### What is being asked
Output all of the records exactly as written.
'''
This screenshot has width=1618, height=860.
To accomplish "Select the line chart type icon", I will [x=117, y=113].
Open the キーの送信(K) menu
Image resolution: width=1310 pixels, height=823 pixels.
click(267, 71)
'''
### Exercise response
This screenshot has width=1618, height=860.
To accomplish "Select the line chart type icon", I will [x=117, y=113].
Open the キーの送信(K) menu
Image resolution: width=1310 pixels, height=823 pixels.
click(267, 71)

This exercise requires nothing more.